Convidado: Marcus Ligocki Júnior é cineasta. Criou a Ligocki Entretenimento, foi o coordenador responsável pela estruturação do curso de Cinema e Mídias Digitais do IESB, produziu os filmes “Rock Brasília – Era de Ouro”, “O Último Cine Drive-In” e “Uma Loucura de Mulher”.
Hoje, nosso olhar Brasília é através das lentes de uma câmera.
Descobri minha paixão pela sétima arte frequentando os cinemas brasilienses. São muitas as histórias que não consigo esquecer. Lembro de comer um delicioso cheese burguer com meus pais no Cine Drive-In enquanto assistia “As Incríveis Peripécias do Ônibus Atômico”, de chorar com “E.T. – O Extra Terrestre” no cine Márcia no Conjunto Nacional, e de lutar contra as cadeiras do Cine Atlântida, junto com a turba de garotos eufóricos que assistiam “Rocky IV”.
Cada uma dessas histórias fizeram com que eu sentisse algo especial.

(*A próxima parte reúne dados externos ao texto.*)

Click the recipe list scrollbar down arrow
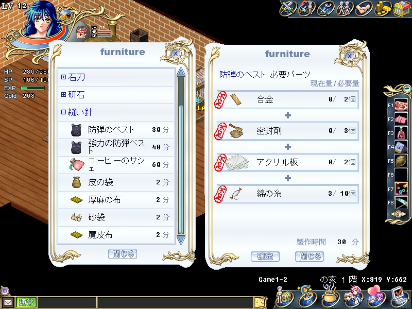Viewport: 412px width, 309px height. 181,240
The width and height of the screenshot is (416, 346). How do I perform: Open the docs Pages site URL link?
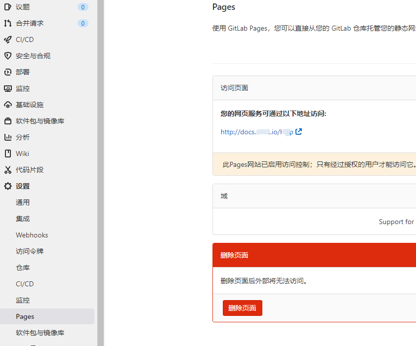(x=257, y=132)
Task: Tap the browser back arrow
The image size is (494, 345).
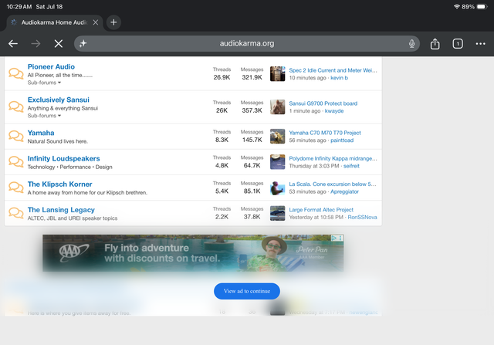Action: coord(13,43)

O tempo passou e os filmes se multiplicaram. Meus sentimentos eram tão intensos, era tudo tão excitante, que um dia resolvi passar para dentro das telas como em “A Rosa Púrpura do Cairo” de Woody Allen.
O momento exato foi mais ou menos assim… Na época, eu já havia sido capturado pela cena musical em Brasília. Estava empresariando uma banda de amigos chamada Bigroove. Era véspera de um show que aconteceria em Taguatinga e nós estávamos ensaiando num estúdio alugado no centro comercial Gilberto Salomão. Depois de uma reunião com os músicos, saí para arejar a cabeça e parei em frente a uma banca de revistas. Quando olhei para o lado, dei de cara com o Woody Allen. Sim! Ele estava lá, estampado na capa de uma publicação da revista Caras sobre diretores de cinema. Sei que parece estranho, mas nos comunicamos. Naquele dia, através da capa de uma revista, Woody Allen me convidou para escrever, dirigir e produzir filmes, e eu aceitei na hora! Voltei ao ensaio da banda e avisei que seria o último show que faríamos juntos.
Essa história com tintas do realismo fantástico não parou por aí. Na época, o curso de cinema da UnB, que foi a primeira universidade pública brasileira a ter um curso de cinema, estava fechado. José Eduardo Belmonte, Mauro Giuntini e André Luiz da Cunha, diretores que se consagraram nos anos seguintes, estavam cursando seus últimos semestres, mas ninguém mais podia entrar. O Collor, em uma canetada, havia acabado com a Embrafilme e não havia mais financiamento para produção. Naquela época o Brasil fazia um único filme por ano, mas logo que decidi começar minha carreira, paralelamente, o Brasil foi recuperando sua infraestrutura produtiva e ampliando a atividade cinematográfica. Primeiro surgiu a Lei Rouanet, depois veio a Lei do Audiovisual, o cinema brasileiro teve sua retomada, surgiu a Agência Nacional do Cinema, o FAC – Fundo de Apoio à Cultura, a Lei da TV Paga e hoje o Brasil lança cerca de 150 filmes por ano.
As coisas foram acontecendo e eu, que era um jovem filho de funcionários públicos que vieram se estabelecer em Brasília no início dos anos 70, pude entrar para este mundo e tenho hoje o privilégio de levar os meus sonhos para as telas.
Assim como eu, nas últimas décadas, centenas de jovens que cresceram nas superquadras do plano piloto ou nas cidades satélites começaram a ter a oportunidade de projetar seus sonhos nas salas de cinema, na TV ou na internet. Apenas um dos cursos superiores de cinema da cidade recebe hoje 150 novos alunos por ano.
Essa realidade faz com que os olhares brasilienses espalhem pelo mundo suas histórias, personagens e jeitos de viver, participando da formação do imaginário coletivo que fornece os “tijolinhos” que utilizamos na construção da sociedade global.
Apesar das dificuldades que vivemos, estou otimista. Acredito que em algum momento, você também contará suas histórias, dirá o que pensa e ajudará a construir um mundo que funcionará como uma grande tela capaz de acolher os sonhos de todos.